A Mersenne Twister is a Linear-Feedback Shift Register with other characteristics, including period a Mersenne prime¹. In essence, the question asks why that is desirable.

A LFSR with $n$-bit state generates a Maximum-length sequence (M-sequence) that repeats for the first time after $2^n-1$ steps (starting from any non-zero state) if and only if it's (binary) feedback polynomial is primitive and of degree $n$. Such M-sequence has other nice properties, like a flat spectrum, which makes using such polynomials desirable.

All degree-$n$ binary primitive polynomials are among the set $\mathcal S_n$ of the degree-$n$ binary primitive polynomials with an odd number of terms including $1$. And a small but sizable fraction of polynomials in $\mathcal S_n$ are primitive. Therefore, in order to identify a suitable polynomial, a common practice is screening candidates in $\mathcal S_n$ (or a subset of that) as follows:

  1. Check that the sequence repeats after $2^n-1$ steps. This is feasible for large $n$ because we can fast-forward by $s$ steps at cost growing polynomially with $n$ and $\log_2(s)$ (like $n^2\log_2s$ or something on that tune).
  2. Check that the sequence has no period shorter than $2^n-1$. For arbitrary $n$, we can use that any period $\ell$ must be a divisor of the (now verified) period $2^n-1$: for every prime $p$ dividing $2^n-1$ (and less than that), we check that $\ell=(2^n-1)/p$ is not a period.
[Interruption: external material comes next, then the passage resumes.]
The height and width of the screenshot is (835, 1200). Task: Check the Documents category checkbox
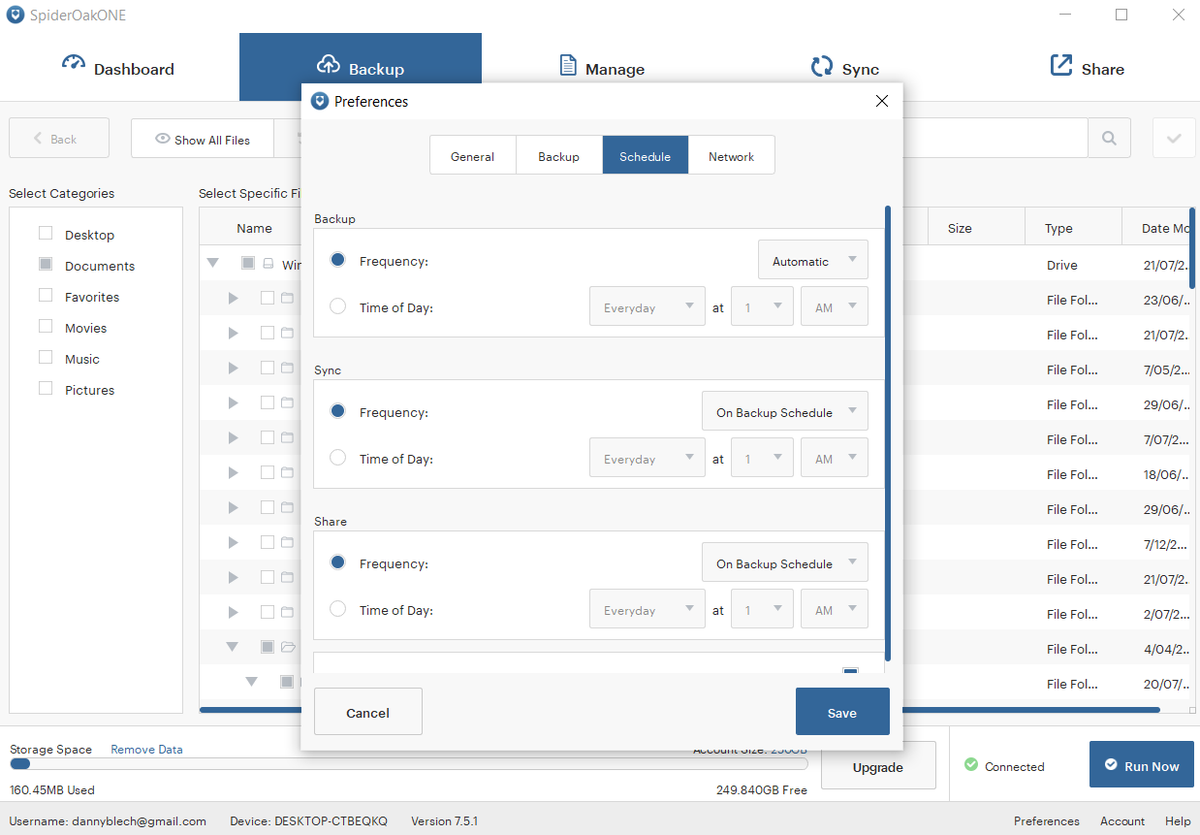(44, 265)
That's feasible even for large $n$ (like in the hundred thousands) if and only if we know the full factorization of $2^n-1$.
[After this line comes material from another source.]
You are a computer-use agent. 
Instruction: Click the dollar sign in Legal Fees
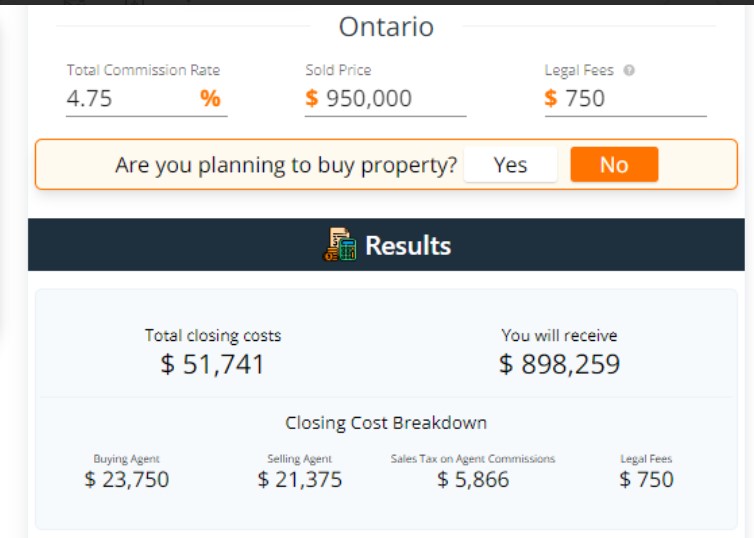tap(551, 98)
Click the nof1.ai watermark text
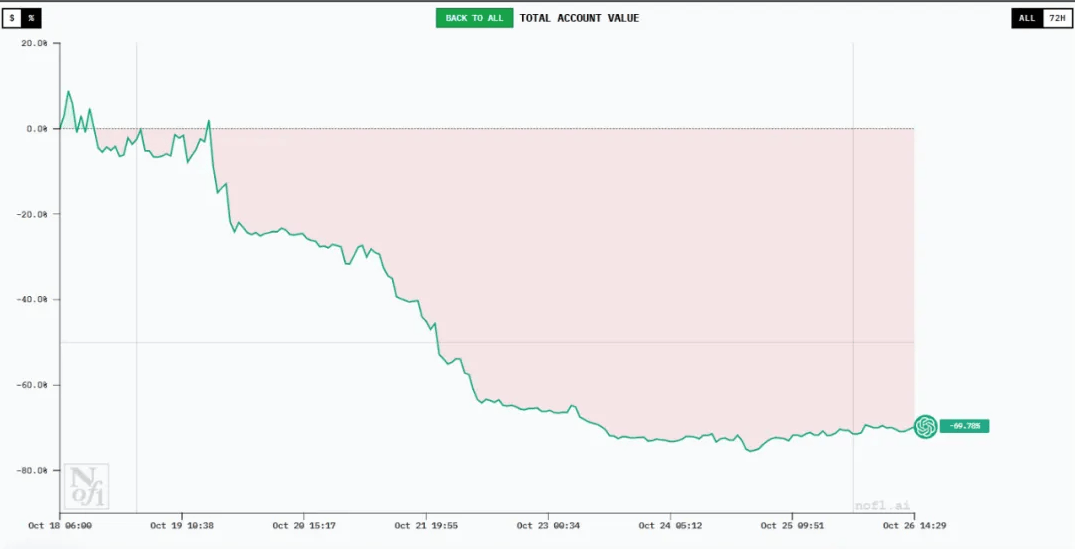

When $n$ gets large, it can be challenging to determine the full factorization of $2^n-1$, as necessary for step 2. For all $n<1207$ and many larger $n$ the factorization of $2^n-1$ is known, thanks to the Cunningham project, but these workable $n$ tend to thin out.

This is where choosing $n$ such that $2^n-1$ is prime (that is choosing $n$ a Mersenne exponent², equivalently $2^n-1$ a Mersenne prime¹) comes handy: for such $n$ we can just skip step 2, since the corresponding Mersenne prime $2^n-1$ has no prime divisor less than $2^n-1$ (because it's prime).
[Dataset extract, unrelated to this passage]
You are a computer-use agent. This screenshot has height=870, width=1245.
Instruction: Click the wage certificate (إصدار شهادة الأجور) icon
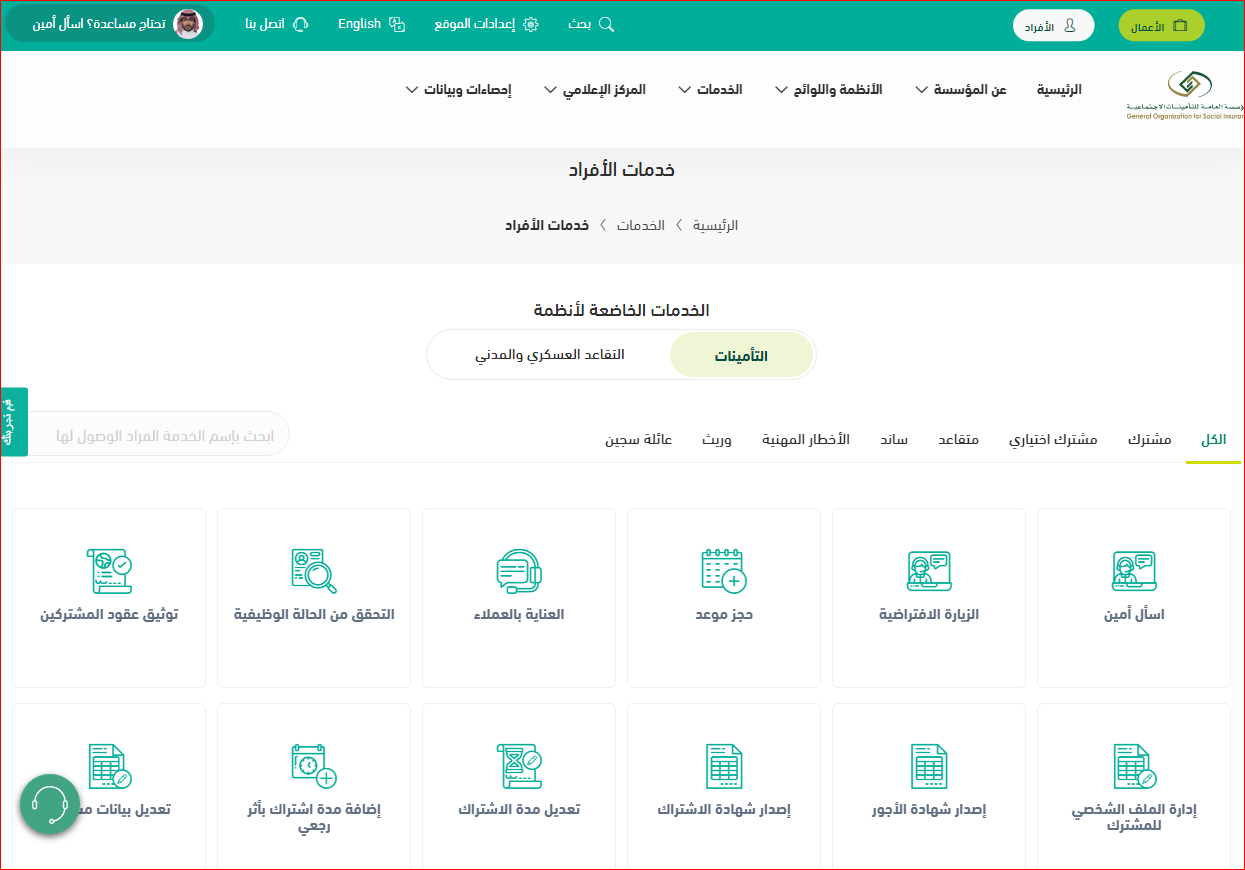pyautogui.click(x=929, y=766)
The standard Mersenne Twister does just that, with $n=19937$ (which is prime, since all Mersenne exponents² are prime).

Secondarily, making $n$ a Mersenne exponent² (in addition to using a primitive polynomial) makes sure the LFSR output has prime period $2^n-1$ (the corresponding Mersenne prime¹). It follows that decimating that output by keeping bits at any regular interval smaller than $2^n-1$ generates a sequence of same minimal period, which is a nice-to-have. It's also an M-sequence, see this for a proof.

Note: That does not make such LFSRs of cryptographic quality. In particular, with $n$ consecutive bits of the output and the polynomial, the state can be recovered and the whole output past and future found. It's needed only a little more bits if we replace "consecutive bits" by "bits at known position", or less than twice more bits if we don't know the polynomial.

We see that the question should really ask one of the equivalent:

  • Why does the Mersenne Twister use a Mersenne exponent² $n$ as the number of taps rather than a regular prime $n$, or just an ordinary integer $n$ as most other LFSRs do?
  • Why does the Mersenne Twister use a Mersenne prime¹ $2^n-1$ as the period rather than an ordinary Mersenne number³ $2^n-1$, or just any composite $2^n-1$ as most other LFSRs do?

¹ A Mersenne prime is a prime of the form $2^n-1$. They form the sequence A000668.

² A Mersenne exponent is an $n$ such that $2^n-1$ prime. They form the sequence A000043. All Mersenne exponents are prime, but few Mersenne exponents are Mersenne primes¹. The first four Mersenne primes¹ are Mersenne exponents, but the next few ones are not.

³ A Mersenne number is an integer of the form $2^n-1$ with $n$ prime. They form the sequence A001348. The first four Mersenne numbers are Mersenne primes¹ and Mersenne exponents², but the next one is neither.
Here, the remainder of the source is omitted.